Proceedings of the 16th International Workshop on Treebanks and Linguistic Theories (TLT 16)
The volume includes papers presented at the 16th International Workshop on Treebanks and Linguistic Theories (TLT), which brings together developers and users of linguistically annotated natural language corpora. As ‘treebanks’ we consider any pairing of natural language data (spoken or written) with annotations of linguistic structure at various levels of analysis, ranging from e.g. morpho-phonology to discourse. The articles address all aspects of treebank design, development, and use, including reflections on the design of linguistic annotations, methodology studies, resource announcements or updates, annotation or conversion tool development, and reports on treebank usage.
The paper presents a Universal Dependencies (UD) annotation scheme for a learner English corpus. The REALEC dataset consists of essays written in English by Russian-speaking university students in the course of general English. The original corpus is manually annotated for learners’ errors and gives information on the error span, error type, and the possible correction of the mistake provided by experts. The syntactic dependency annotation adds more value to learner corpora since it makes it possible to explore the interaction of syntax and different types of errors. Also, it helps to assess the syntactic complexity of learners’ texts. While adjusting existing dependency parsing tools, one has to take into account to what extent students’ mistakes provoke errors in the parser output. The ungrammatical and stylistically inappropriate utterances may challenge parsers’ algorithms trained on grammatically appropriate academic texts. In our experiments, we compared the output of the dependency parser Ud-pipe (trained on ud-english 2.0) with the results of manual parsing, placing a particular focus on parses of ungrammatical English clauses. We show how mistakes made by students influence the work of the parser. Overall, Ud-pipe performed reasonably well (UAS 92.9, LAS 91.7).

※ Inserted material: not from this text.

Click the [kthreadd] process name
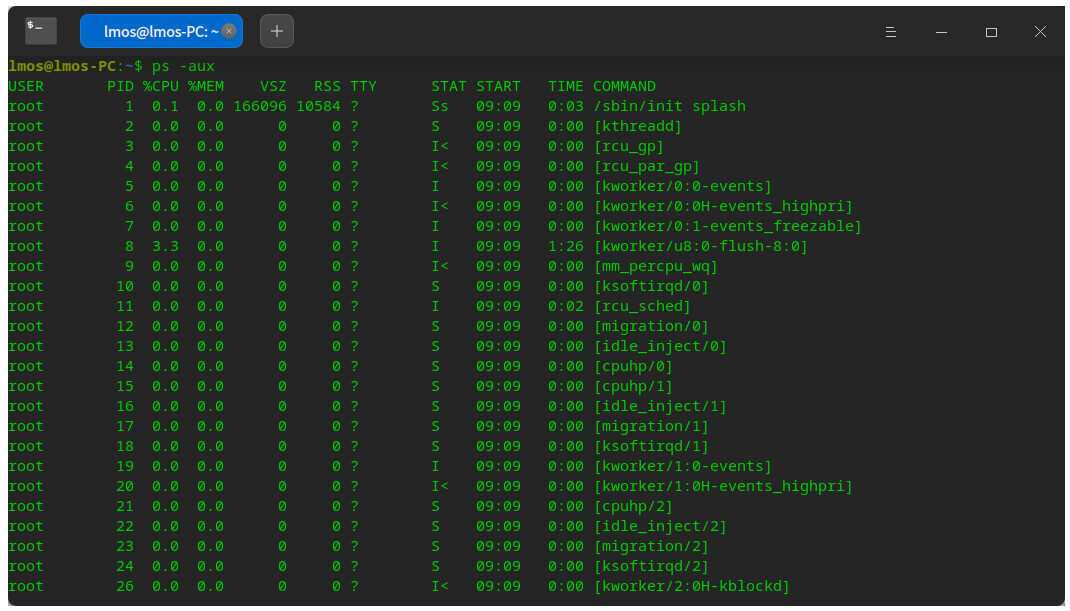The image size is (1070, 611). tap(637, 126)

We provide the analysis of several cases of erroneous parsing which are due to the incorrect detection of a head, on the one hand, and with the wrong choice of the relation type, on the other hand. We propose some solutions which could improve the automatic output and thus make the syntax-based learner corpus research and assessment of the syntactic complexity more reliable. The REALEC treebank is freely available under the CC BY-SA 3.0 licence.